Assignment: Look through the records, and whenever a line includes the word "screenshot", copy it.

Excerpted data:
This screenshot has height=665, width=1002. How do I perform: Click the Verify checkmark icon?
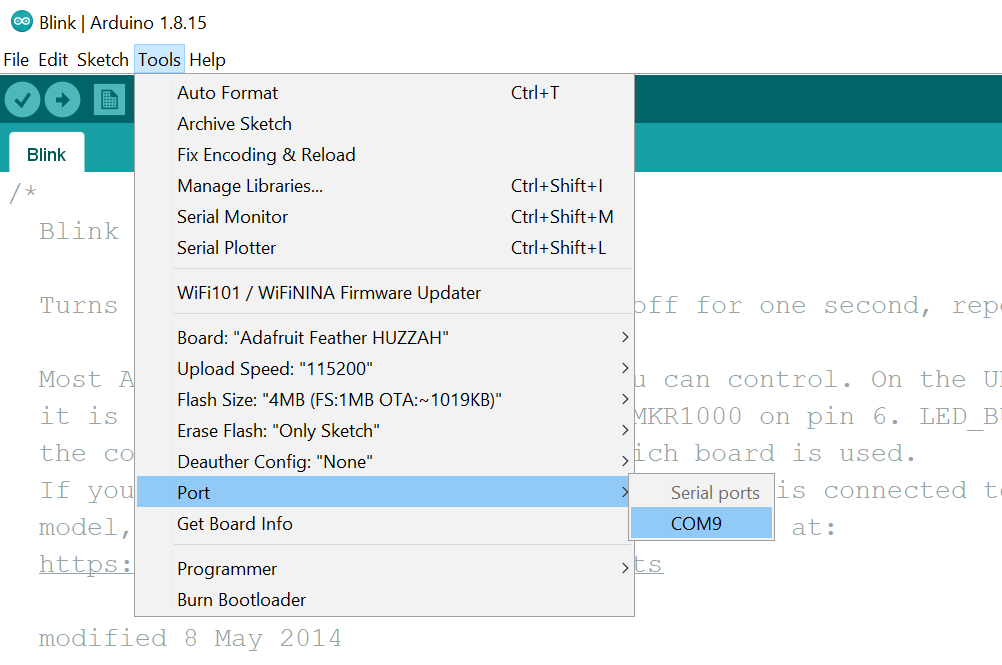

---

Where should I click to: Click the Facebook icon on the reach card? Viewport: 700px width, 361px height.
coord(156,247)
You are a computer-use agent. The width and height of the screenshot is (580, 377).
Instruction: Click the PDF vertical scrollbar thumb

==

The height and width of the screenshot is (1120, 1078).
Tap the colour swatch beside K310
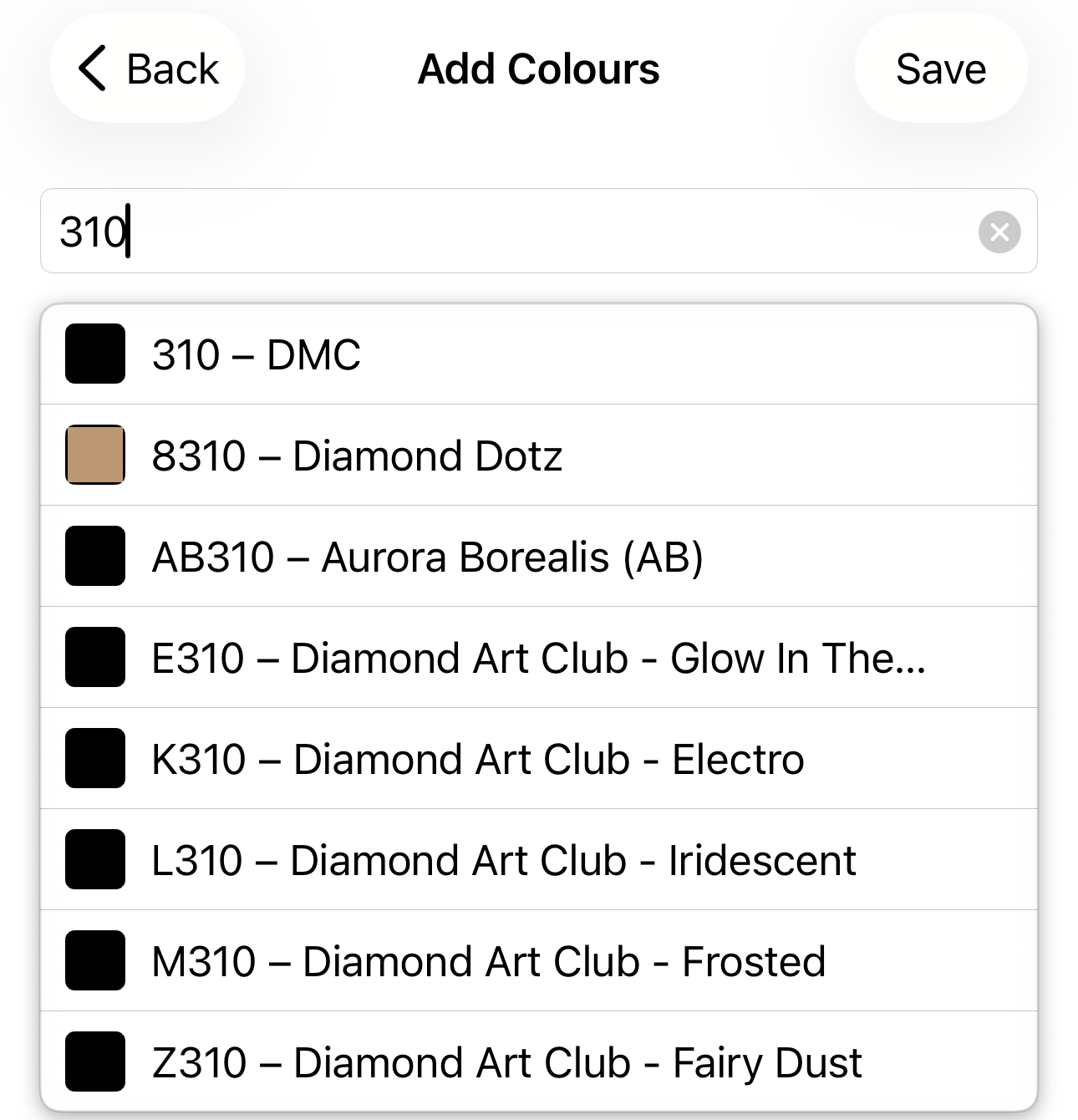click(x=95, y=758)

Solution to this task:
This screenshot has height=665, width=1002. How do I perform: Click the Verify checkmark icon?
You are a computer-use agent. The width and height of the screenshot is (580, 377).
The height and width of the screenshot is (1120, 1078).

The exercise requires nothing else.